Here is Trump’s post in full:

“I’m looking at the large amount of money owed by the Democrats, after the Presidential Election, and the fact that they admit to paying, probably illegally, Eleven Million Dollars to singer Beyoncé for an ENDORSEMENT (she never sang, not one note, and left the stage to a booing and angry audience!), Three Million Dollars for “expenses,” to Oprah, Six Hundred Thousand Dollars to very low rated TV “anchor,” Al Sharpton (a total lightweight!), and others to be named for doing, absolutely NOTHING! These ridiculous fees were incorrectly stated in the books and records. YOU ARE NOT ALLOWED TO PAY FOR AN ENDORSEMENT. IT IS TOTALLY ILLEGAL TO DO SO. Can you imagine what would happen if politicians started paying for people to endorse them. All hell would break out! Kamala, and all of those that received Endorsement money, BROKE THE LAW. They should all be prosecuted! Thank you for your attention to this matter.”

It is unclear where Trump obtained those figures. Campaign finance records show Beyonce’s production company, Parkwood Entertainment, was paid $165,000 for her appearance at an Oct. 26 rally in Houston. Tina Knowles, Beyonce’s mother, called the claim that her daughter was paid eight figures “a lie.” Records also show Oprah’s production company — Harpo Productions — was given $1 million to put together a live-streamed town hall in Michigan. Sharpton’s National Action Network was paid $500,000, according to records, for get out the vote initiatives. Campaign finance law dictates that are required to pay the fair-market value for event costs.

Still, this is not the first time Trump has floated these accusations — though it is the first time he’s calling for criminal prosecutions. Back in December, Trump wrote, “Are the Democrats allowed to pay $11,000,000, $2,000,000, and $500,000 to get the ENDORSEMENT of Beyoncé, Oprah, and Reverend Al? I don’t think so! Beyoncé didn’t sing, Oprah didn’t do much of anything (she called it “expenses”), and Al is just a third rate Con Man. So what is going on here??? Totally against the law, and I have heard there are many others!!!”

Then in May, he added Bruce Springsteen and Bono to the list — though a records search showed neither man nor any related entities received payouts from the Harris campaign, and Bono didn’t even endorse her.

“HOW MUCH DID KAMALA HARRIS PAY BRUCE SPRINGSTEEN FOR HIS POOR PERFORMANCE DURING HER CAMPAIGN FOR PRESIDENT?” Trump wrote on Truth Social. “WHY DID HE ACCEPT THAT MONEY IF HE IS SUCH A FAN OF HERS? ISN’T THAT A MAJOR AND ILLEGAL CAMPAIGN CONTRIBUTION? WHAT ABOUT BEYONCÉ? … AND HOW MUCH WENT TO OPRAH, AND BONO??? I am going to call for a major investigation into this matter.”

Would somebody please check King Donald into a memory care unit?
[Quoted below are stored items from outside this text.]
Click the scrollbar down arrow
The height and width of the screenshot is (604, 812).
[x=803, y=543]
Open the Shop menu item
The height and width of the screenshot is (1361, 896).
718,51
Miami Herald: Trump Nominee Wins Crucial 50-48 Senate Vote

Emil Bove, nominated by President Donald Trump for the 3rd U.S. Circuit Court of Appeals, fell under heavy scrutiny during his confirmation hearing. A DOJ official and Trump attorney, Bove rejected claims of being a “henchman” and defended his adherence to the rule of law. Bove drew criticism for dropping corruption charges against NYC Mayor Eric Adams and questioning FBI probes into the January 6 attack.

Bove’s nomination advanced past the Senate Judiciary Committee, which voted 12-0. The Senate voted 50-48 to overcome a procedural hurdle, with Republican Senator Lisa Murkowski voting against and Senator Susan Collins expressing intent to oppose final confirmation. Bove awaits a final Senate confirmation vote for the lifetime judicial post.

Emil Bove is a Trump suck-up and a real creep. He’s the last person we want in the federal judiciary.